China Market Insider Der Kampf um die Container

Autor / Redakteur: Henrik Bork / Melanie Krauß

Stark gestiegene Frachtkosten belasten Hersteller in China. Unternehmen müssen inzwischen mehr als das doppelte für die knappen und daher begehrten Container bezahlen.

98 Prozent aller Container werden in China gefertigt – die steigende Nachfrage führt zu deutlich höheren Preisen.
98 Prozent aller Container werden in China gefertigt – die steigende Nachfrage führt zu deutlich höheren Preisen.
(Bild: ©Eisenhans - stock.adobe.com)

Es sind gute Nachrichten für die Hersteller und Vermieter von Containern, gleichzeitig aber schlechte Nachrichten für die gesamte Fertigungsindustrie: Die Preise für die sechs Meter (20-foot) langen Standard-Container sind empfindlich gestiegen.
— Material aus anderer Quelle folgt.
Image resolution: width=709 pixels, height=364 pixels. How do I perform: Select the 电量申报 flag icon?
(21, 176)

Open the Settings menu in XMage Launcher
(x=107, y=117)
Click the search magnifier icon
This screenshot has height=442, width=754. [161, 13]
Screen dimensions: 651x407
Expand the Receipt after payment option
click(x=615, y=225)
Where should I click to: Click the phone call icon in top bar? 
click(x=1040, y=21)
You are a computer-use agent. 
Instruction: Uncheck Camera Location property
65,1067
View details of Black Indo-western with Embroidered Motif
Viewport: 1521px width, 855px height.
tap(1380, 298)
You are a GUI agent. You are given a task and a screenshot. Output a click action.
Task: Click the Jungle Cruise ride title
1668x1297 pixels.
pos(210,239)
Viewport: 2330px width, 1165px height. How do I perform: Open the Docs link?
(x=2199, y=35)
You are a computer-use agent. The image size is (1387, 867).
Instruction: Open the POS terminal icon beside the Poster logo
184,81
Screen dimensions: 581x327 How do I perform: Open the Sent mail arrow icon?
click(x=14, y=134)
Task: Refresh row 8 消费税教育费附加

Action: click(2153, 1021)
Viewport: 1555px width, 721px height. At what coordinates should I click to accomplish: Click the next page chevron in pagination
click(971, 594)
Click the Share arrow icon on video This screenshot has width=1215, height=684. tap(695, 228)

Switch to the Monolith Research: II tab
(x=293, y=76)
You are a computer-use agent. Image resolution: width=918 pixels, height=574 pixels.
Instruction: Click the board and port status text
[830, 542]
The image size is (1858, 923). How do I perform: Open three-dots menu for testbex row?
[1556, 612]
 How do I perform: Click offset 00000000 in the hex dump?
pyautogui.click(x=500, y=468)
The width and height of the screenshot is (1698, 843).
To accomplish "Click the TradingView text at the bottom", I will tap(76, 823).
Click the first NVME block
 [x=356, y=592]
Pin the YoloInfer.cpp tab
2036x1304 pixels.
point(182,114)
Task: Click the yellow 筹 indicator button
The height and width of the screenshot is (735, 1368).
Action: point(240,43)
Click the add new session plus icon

Dies gilt sowohl für die Herstellung der Stahlboxen, als auch für die Frachtkosten zwischen China und Europa sowie China und den USA.

Der Containerhersteller China International Marine Containers (CIMC) hat den Preis für einen 20-Foot-Container innerhalb eines Jahres mehr als verdoppelt, auf gut 2.900 Euro, berichtet die Zeitung South China Morning Post in Hongkong. Die Arbeiter des Unternehmens in Shenzhen arbeiten zurzeit Elf-Stunden-Schichten, sechs Tage pro Woche, und dennoch könne der Bedarf kaum befriedigt werden, zitierte das Blatt einen leitenden Manager bei CIMC.